The U.S. Food and Drug Administration (FDA) announced the deployment of agentic AI capabilities for all agency employees. These capabilities will enable the creation of more complex AI workflows, harnessing various AI models, to assist with multi-step tasks, said the agency.
Agentic AI refers to advanced artificial intelligence systems designed to achieve specific goals by planning, reasoning and executing multi-step actions. These systems incorporate built-in guidelines — including human oversight —to ensure reliable outcomes, said FDA. The tool is optional for FDA staff and is used voluntarily.
“We are diligently expanding our use of AI to put the best possible tools in the hands of our reviewers, scientists and investigators,” said FDA Commissioner Marty Makary. “There has never been a better moment in agency history to modernize with tools that can radically improve our ability to accelerate more cures and meaningful treatments.”
In May, the agency deployed an LLM-based tool, Elsa, voluntarily used by more than 70% of staff, according to internal agency data. Since that initial deployment, FDA program teams have driven frequent modifications to better integrate Elsa into workflows, said the agency.

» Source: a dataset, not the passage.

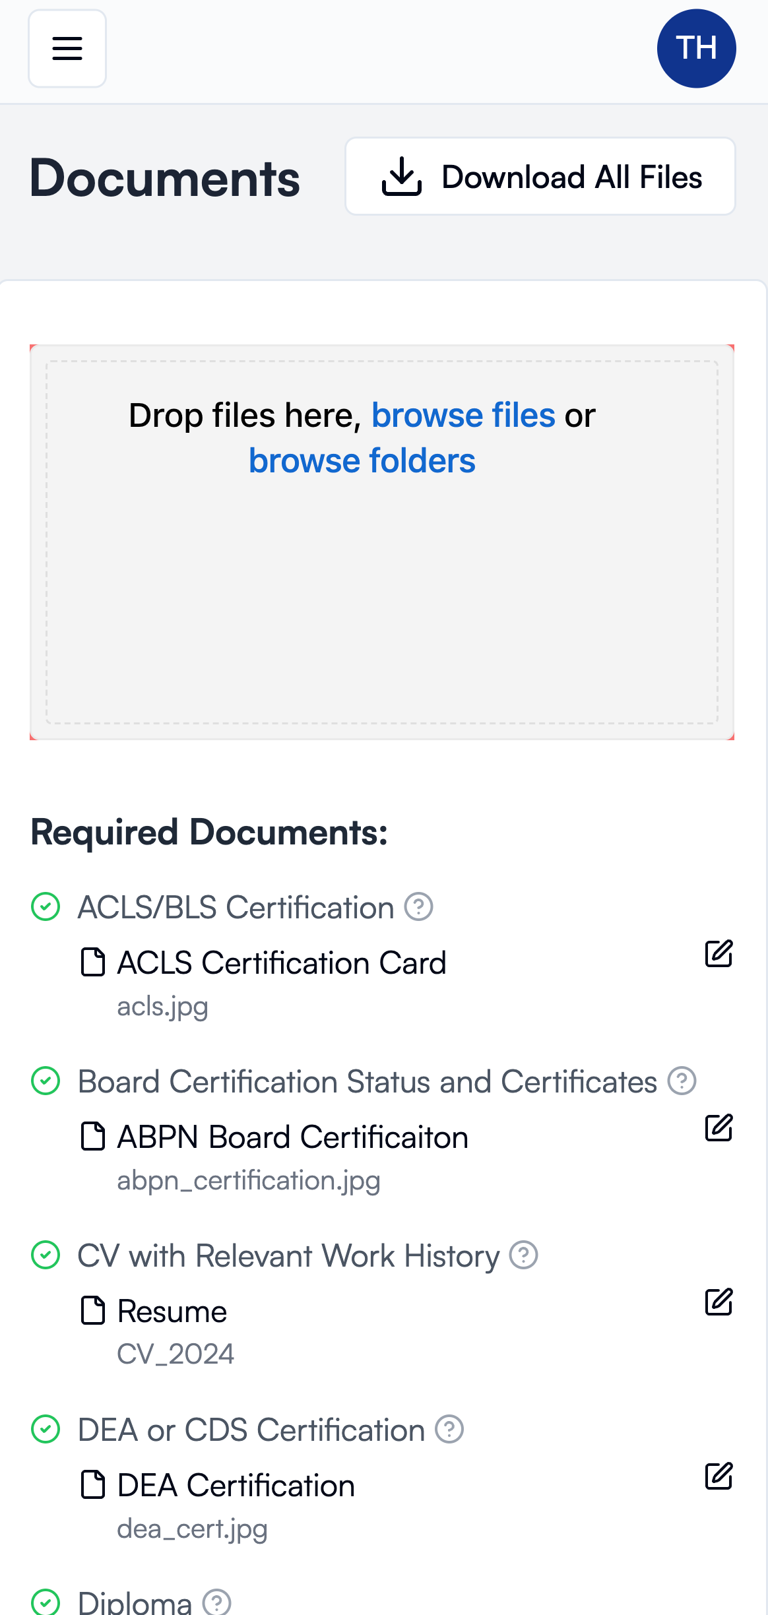Click Download All Files button

(540, 176)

The agentic AI deployment will enable FDA staff to further advance the use of AI to assist with more complex tasks, such as meeting management, pre-market reviews, review validation, post-market surveillance, inspections and compliance and administrative functions, said the agency.
As part of the agentic AI deployment, FDA is launching a two-month Agentic AI Challenge for staff to build agentic AI solutions and demonstrate them at the FDA Scientific Computing Day in January.

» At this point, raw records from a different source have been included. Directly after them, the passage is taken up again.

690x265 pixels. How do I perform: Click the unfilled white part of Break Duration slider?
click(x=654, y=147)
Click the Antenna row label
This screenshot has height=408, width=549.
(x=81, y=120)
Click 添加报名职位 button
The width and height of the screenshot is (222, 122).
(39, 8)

“FDA's talented reviewers have been creative and proactive in deploying AI capabilities — agentic AI will give them a powerful tool to streamline their work and help them ensure the safety and efficacy of regulated products,” said FDA Chief AI Officer Jeremy Walsh.
Built within a high-security GovCloud environment, the models do not train on input data nor any data submitted by regulated industry, safeguarding sensitive research and data handled by FDA staff, said the agency.